Passage:
- - - - -
# Writing Prompts



## Dr. Pidget (Feb 21, 2018)

Share a writing prompt or the seed of an idea for everyone to enjoy. Can be from real life, a wonky dream, or a shred of  some thought plucked from the air like cottonseed. If you ever end up using the idea in a short story or the like, be sure to note and thank the originator.

Two things I was recently thinking about to kick this off:

There's a highway by my old house with far too little traffic to justify its size. One day, one section was blocked off and reduced to one lane because there was a crash. The exact place was next to a lake with tons of frogs; normally, driving down, you'll squish one or two that wandered onto the highway. But with the crash, there were absolutely no frogs whatsoever on the road; they were all gathered around the crashed vehicle, looking at it, but not getting too close.

My sister buys generic 99% of the time, so I was surprised one day when I saw she'd purchased a few things of that Doterra essential oil stuff; five 10 ml vials of "Cheer" blend. Sitting by her bedside was a printoff explaining how to apply it to the post-natal belly. I asked why. She responded, "I only buy brand name if I look at it and wonder if there's some magic in the stuff that the generic misses..."


----------



## MsRavage (Feb 21, 2018)

OH i'll try 

"I'm sorry, but due to budget cuts and lack of hours, we just can't keep you around. I'm very sorry for the inconvenience" says the manager as he glances at the newly hired employee's ass from his desk as he fires me. I keep telling myself to speak up and yell to the top of the world on the many ways he was an ass, but I couldn't manage the words. All I could manage was "oh.....okay." In the end, I was too timid to speak up.
- - - - -
Entries shown:

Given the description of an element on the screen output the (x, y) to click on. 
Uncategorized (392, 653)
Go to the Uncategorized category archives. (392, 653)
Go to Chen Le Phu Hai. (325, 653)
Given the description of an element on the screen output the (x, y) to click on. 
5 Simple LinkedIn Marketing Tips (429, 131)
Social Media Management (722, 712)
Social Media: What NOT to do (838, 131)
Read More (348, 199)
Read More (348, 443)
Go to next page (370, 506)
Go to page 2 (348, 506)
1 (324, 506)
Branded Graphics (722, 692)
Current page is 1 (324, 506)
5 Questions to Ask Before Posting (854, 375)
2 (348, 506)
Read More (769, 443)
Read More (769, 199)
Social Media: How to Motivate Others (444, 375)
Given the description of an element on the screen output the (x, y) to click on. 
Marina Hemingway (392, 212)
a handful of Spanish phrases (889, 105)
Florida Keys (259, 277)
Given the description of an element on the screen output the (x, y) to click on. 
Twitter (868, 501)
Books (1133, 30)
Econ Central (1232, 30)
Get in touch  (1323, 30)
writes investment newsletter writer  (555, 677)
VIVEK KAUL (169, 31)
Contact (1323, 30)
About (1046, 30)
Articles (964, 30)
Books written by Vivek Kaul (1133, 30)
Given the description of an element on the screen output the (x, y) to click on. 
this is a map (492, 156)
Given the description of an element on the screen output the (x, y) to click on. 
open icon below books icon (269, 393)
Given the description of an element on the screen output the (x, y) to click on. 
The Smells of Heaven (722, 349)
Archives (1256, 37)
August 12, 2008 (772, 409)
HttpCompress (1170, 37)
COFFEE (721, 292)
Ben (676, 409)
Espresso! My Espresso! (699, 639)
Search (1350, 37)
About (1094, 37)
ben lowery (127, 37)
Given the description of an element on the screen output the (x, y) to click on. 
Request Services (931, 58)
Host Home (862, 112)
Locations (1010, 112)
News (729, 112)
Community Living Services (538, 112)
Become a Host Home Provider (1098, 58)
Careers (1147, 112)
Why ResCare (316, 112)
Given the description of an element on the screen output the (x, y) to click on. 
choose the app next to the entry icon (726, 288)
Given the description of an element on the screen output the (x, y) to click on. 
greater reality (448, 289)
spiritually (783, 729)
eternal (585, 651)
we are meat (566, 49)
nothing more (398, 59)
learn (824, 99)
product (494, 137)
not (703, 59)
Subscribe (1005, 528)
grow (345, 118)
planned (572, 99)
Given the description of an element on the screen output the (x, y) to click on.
- - - - -
Problem set:
1: In the writing-prompts thread, how many vials of the "Cheer" blend did the sister buy?
2: Carry on the writing-prompts thread from its final line.

Results by task:
1: Five 10 ml vials.

2:
I left that place without anyone saying goodbye to me. The wind was cold as it pierced my cheek. It made the tears that swelled up in my eyes sting; it was hard to hold them back, but luckily  I managed to hold most of them; the ones that escaped were pushed aside as allergies. I walked to the bus stop that I had used many times before and waiting for it to arrive. There were others outside, but not one of them gave a single damn about anything other than their lives and problems...a thought rushed in my head at that very moment:

maybe i should be the same...


----------



## Austin Silver (Mar 17, 2018)

Sixteen years since my sixteenth birthday.  I recall waiting for that day to come.  It couldn’t have come soon enough.  I figured that the moment I turned sixteen, a whole new world would have opened up to me, and I would be free to do as I wish.  Foolish thinking got me into most of the problems I’ve faced in my life.


----------



## MsRavage (Mar 17, 2018)

The year is 2030. We are attempting to colonize a new planet. They've brought me along thinking i can make a difference due to my...abilities. "you're made for this" they say. My squad is all gone. No footsteps anywhere, but a large growl in the distance. I run towards it, but there is nothing visible; i feel a strange feeling that im in danger.


----------



## Sablesword (Mar 24, 2018)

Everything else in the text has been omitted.